These are just a few typical first-day orders. There are a host of other potential first-day orders, depending on what relief is necessary for the debtor to continue operating.

Once the court issues orders granting at least preliminary approval of these requests, the debtor (and its counsel!) can take a quick breath as it morphs into an operating debtor-in-possession. From here on in, the debtor will need the approval of the court for all its major decisions.

A new player: the official committee of unsecured creditors

Shortly after the first-day hearing, the U.S. Trustee's Office selects a small group of at least five unsecured creditors, charged with protecting the interests of the entire body of unsecured creditors and representing them in court during the bankruptcy. The committee usually consists of some of the debtor's larger unsecured creditors, although the U.S. Trustee also seeks balance in representation of such disparate parties as trade creditors, bondholders and unions.

Formation of the committee is one of the several ways in which the Bankruptcy Code attempts to empower unsecured creditors, who enter bankruptcy with relatively minimal negotiating leverage and protection. Many bankruptcy practitioners work as counsel to the creditors' committee, and are among the most active attorneys in any bankruptcy case.

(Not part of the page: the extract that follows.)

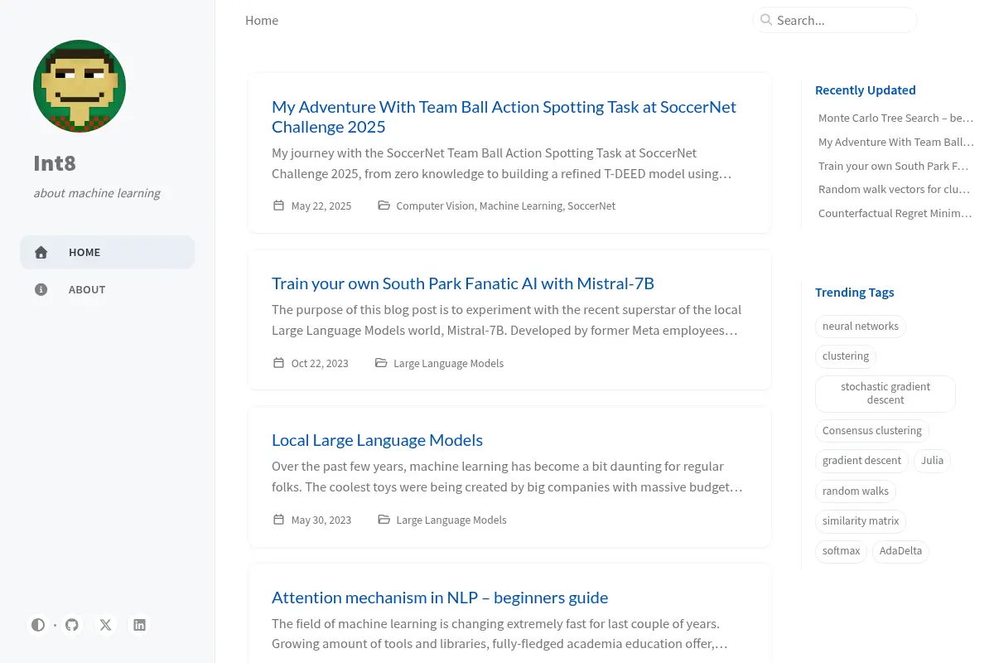Open the Local Large Language Models post
Viewport: 994px width, 663px height.
click(377, 440)
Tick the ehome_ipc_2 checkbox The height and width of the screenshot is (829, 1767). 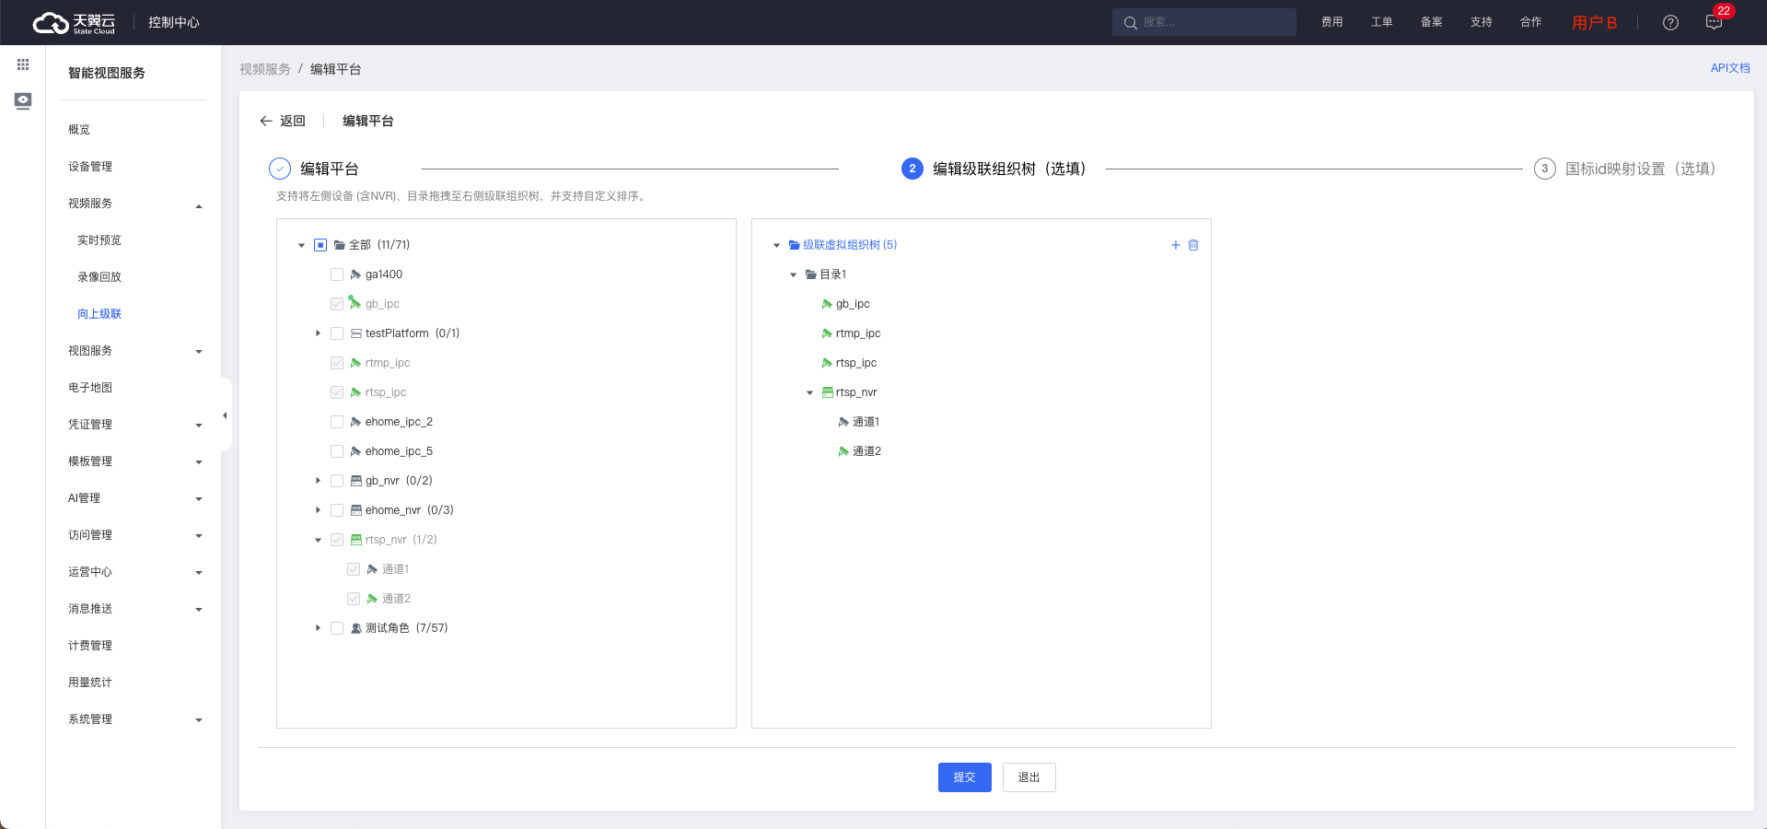[x=337, y=422]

Phase 4: The Long Middle Stretch

With the case in gear, the debtor enters the long middle stretch of these proceedings. The debtor and its advisors very quickly begin determining an appropriate plan of action - debt restructuring, replacement of management and creation of a new business plan, or sales of particular assets or, in some cases, the bulk of the business. These early days are a time of planning, with the debtor deciding on its ultimate goals and figuring out what it must do to get there.

Business as usual

One of the primary benefits of Chapter 11 proceeding is the corporate debtor's ability to continue operating its business as a going concern. The first day orders permit this from a legal standpoint; from a business perspective, a debtor must take practical steps to streamline and strengthen its business in order to survive bankruptcy. This process is often a brutal carving of fat from the bone. Airlines in Chapter 11, for example, typically terminate unprofitable routes, eliminate first class lounges and in-flight meals and replace jumbo airplanes with smaller jets. Steps like this are often required by the DIP lenders, and are necessary to keep the debtor's budget within the constraints of the DIP. In addition, many such actions are part of the debtor's long-term restructuring of its business for a successful post-bankruptcy life.

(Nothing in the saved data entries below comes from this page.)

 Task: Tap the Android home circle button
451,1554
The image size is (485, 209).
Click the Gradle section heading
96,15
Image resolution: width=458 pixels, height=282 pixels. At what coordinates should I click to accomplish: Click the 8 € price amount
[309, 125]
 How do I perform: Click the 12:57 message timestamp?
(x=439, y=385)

Debtor's counsel helps with the legal aspects of these changes, most notably getting the debtor out of disadvantageous contracts - or, in bankruptcy lingo, rejecting leases and executory contracts (under which the debtor and counter-party owe each other ongoing duties). A typical executory contract is a goods contract in which a creditor provides the debtor with a monthly supply of a particular good in return for a monthly payment. A debtor can reject (as well as assume) its executory contracts and leases as it pares down its business. This process of streamlining the debtor's universe of executory contracts provides plenty of negotiation and litigation work for counsel for both debtor and counterparties.

In addition, debtor's counsel spends plenty of time defending against acts of aggression by creditors - attempts by creditors to get around the automatic stay and stop providing the debtor with goods and services. Many of bankruptcy's little emergencies arise from such creditor actions; when a creditor threatens to shut down the supply of vital services, it's remarkable how quickly debtor's counsel can stampede into court to enforce the stay.

Getting out the gavel

The most colorful aspect of a bankruptcy case is often the sale of a large asset of the debtor, or, in liquidating Chapter 11s, substantially all of the debtor's assets to a single buyer. Often the bundle of assets includes unrejected contracts and leases, which can be assumed by that same purchaser or purchasers. Best of all for the purchasers, the assets and contracts are transferred free and clear of all liens and encumbrances, safe from later creditor attacks.

This process occurs through an auction or series of auctions, with various parties (ideally) competing to buy the assets. The auction process is sometimes the most substantial event of a bankruptcy case, as the rest of the case focuses on distribution of the sale proceeds.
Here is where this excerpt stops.